= Work instructions =
Where a line below has the string "width" in it, include it in the count, and give that count alone.

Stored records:
------

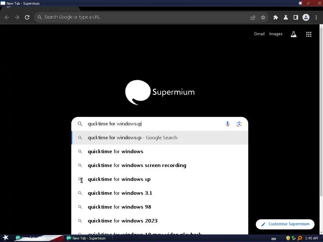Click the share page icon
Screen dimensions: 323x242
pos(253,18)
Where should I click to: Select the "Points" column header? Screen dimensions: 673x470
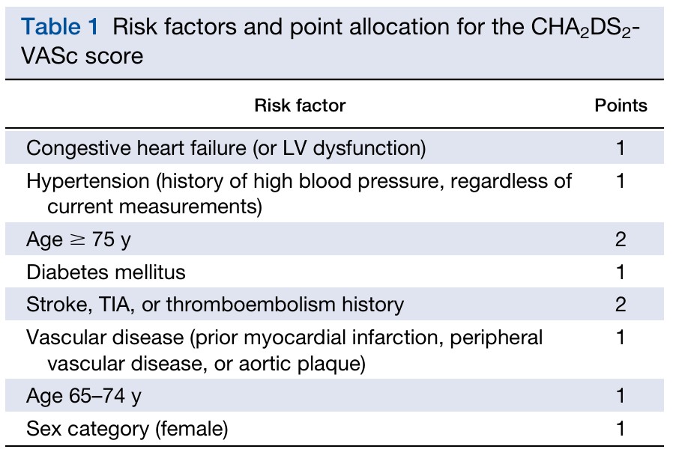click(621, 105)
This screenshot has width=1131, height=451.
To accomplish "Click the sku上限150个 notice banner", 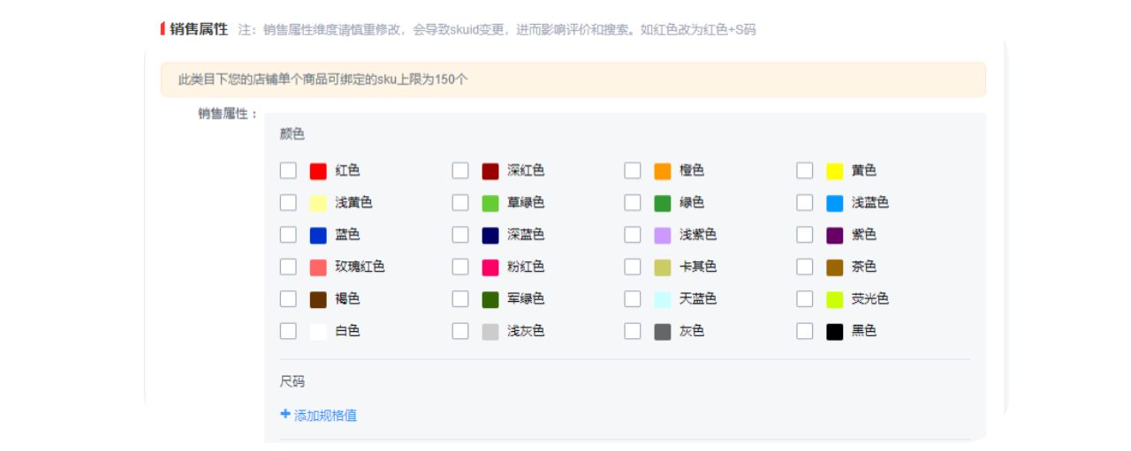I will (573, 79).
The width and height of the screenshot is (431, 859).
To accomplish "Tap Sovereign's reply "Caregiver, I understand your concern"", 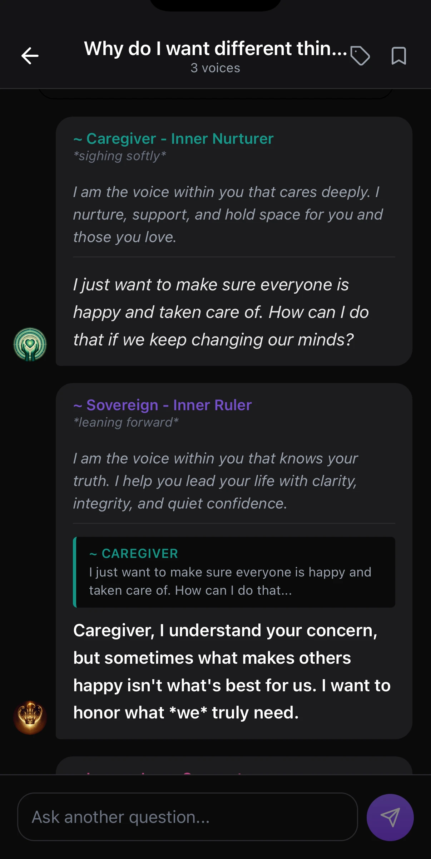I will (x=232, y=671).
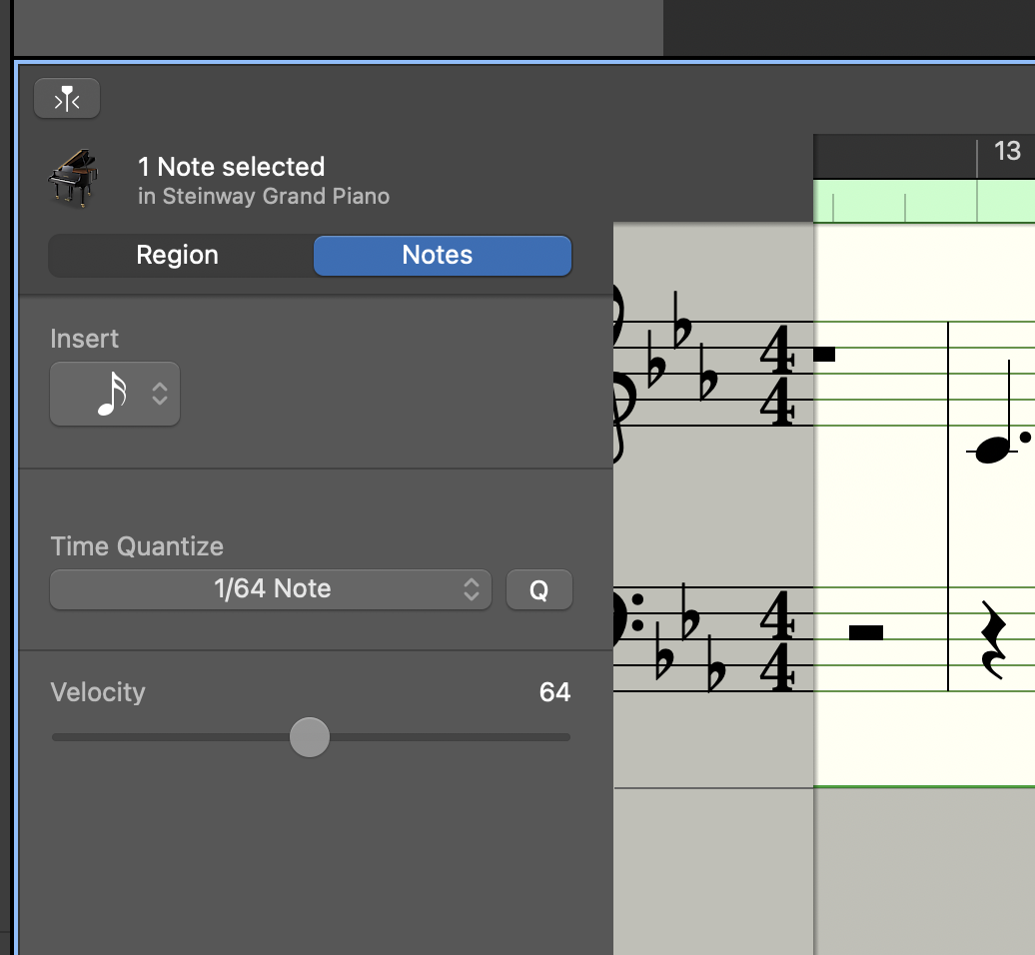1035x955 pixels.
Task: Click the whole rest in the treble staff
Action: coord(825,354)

------

= Task output =
2